● O QUE FAZER:
Reproduza na íntegra, sem qualquer alteração, o texto sobre a segunda plataforma flutuante de gás natural para Moçambique.

● TEXTO FORNECIDO:
O conflito em Cabo Delgado e o elevado valor das reservas da bacia do Rovuma, num mundo ainda sedento de gás, deverão tornar realidade o que era visto como uma hipótese distante: Moçambique vai ter uma segunda plataforma flutuante de exploração e liquefacção de gás natural. No estaleiro, na Coreia do Sul, só se espera por uma decisão do Governo moçambicano.
A plataforma flutuante Coral Sul, que em 2022 deu início à exploração de gás da bacia do Rovuma, foi a primeira plataforma do género em águas profundas e o primeiro projecto do tipo desenvolvido em África. Agora, vai ter uma irmã gémea: Coral Norte. No mesmo estaleiro em Geoje, Coreia do Sul, em que foi construída a primeira, a Samsung Heavy Industry (SHI) posiciona-se: espera que lhe seja entregue o quanto antes a construção da segunda plataforma flutuante para servir a Área 4 de concessão do Rovuma – em que a operação offshore é liderada pela italiana ENI (à ExxonMobil cabe liderar a parte em terra, ‘onshore’, mas a decisão de investimento continua adiada).
A construção pode arrancar ainda neste terceiro trimestre, anunciou, em Seul, o vice-presidente da multinacional sul-coreana. “Estamos ansiosos pela oportunidade de construir a segunda plataforma flutuante para Moçambique”, disse Young Kyu Han à comunicação social durante uma visita do Presidente da República, Filipe Nyusi, à Coreia do Sul, em Junho.
Um estaleiro movimentado
De lá para cá, sucedem-se as movimentações no estaleiro, que tem recebido um número recorde de encomendas de todo o mundo para a indústria de gás natural, sobretudo relacionadas com cargueiros: são navios com grandes depósitos abobadados para manter sob pressão, no estado líquido, quantidades gigantescas de gás natural que circulam para os países consumidores através do mar.

● BLOCO DE DADOS:
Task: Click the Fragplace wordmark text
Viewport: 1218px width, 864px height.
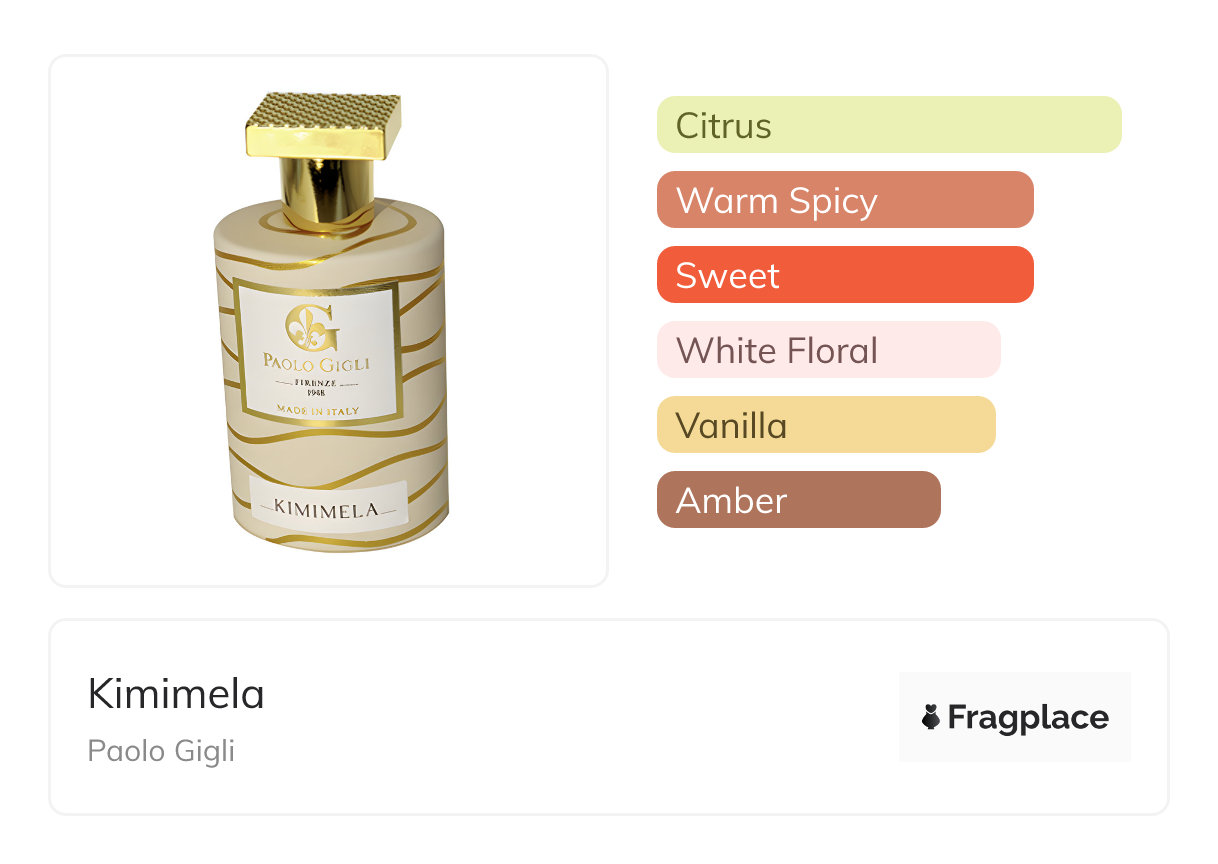Action: (1028, 717)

● RESPOSTA AO EXERCÍCIO:
O conflito em Cabo Delgado e o elevado valor das reservas da bacia do Rovuma, num mundo ainda sedento de gás, deverão tornar realidade o que era visto como uma hipótese distante: Moçambique vai ter uma segunda plataforma flutuante de exploração e liquefacção de gás natural. No estaleiro, na Coreia do Sul, só se espera por uma decisão do Governo moçambicano.
A plataforma flutuante Coral Sul, que em 2022 deu início à exploração de gás da bacia do Rovuma, foi a primeira plataforma do género em águas profundas e o primeiro projecto do tipo desenvolvido em África. Agora, vai ter uma irmã gémea: Coral Norte. No mesmo estaleiro em Geoje, Coreia do Sul, em que foi construída a primeira, a Samsung Heavy Industry (SHI) posiciona-se: espera que lhe seja entregue o quanto antes a construção da segunda plataforma flutuante para servir a Área 4 de concessão do Rovuma – em que a operação offshore é liderada pela italiana ENI (à ExxonMobil cabe liderar a parte em terra, ‘onshore’, mas a decisão de investimento continua adiada).
A construção pode arrancar ainda neste terceiro trimestre, anunciou, em Seul, o vice-presidente da multinacional sul-coreana. “Estamos ansiosos pela oportunidade de construir a segunda plataforma flutuante para Moçambique”, disse Young Kyu Han à comunicação social durante uma visita do Presidente da República, Filipe Nyusi, à Coreia do Sul, em Junho.
Um estaleiro movimentado
De lá para cá, sucedem-se as movimentações no estaleiro, que tem recebido um número recorde de encomendas de todo o mundo para a indústria de gás natural, sobretudo relacionadas com cargueiros: são navios com grandes depósitos abobadados para manter sob pressão, no estado líquido, quantidades gigantescas de gás natural que circulam para os países consumidores através do mar.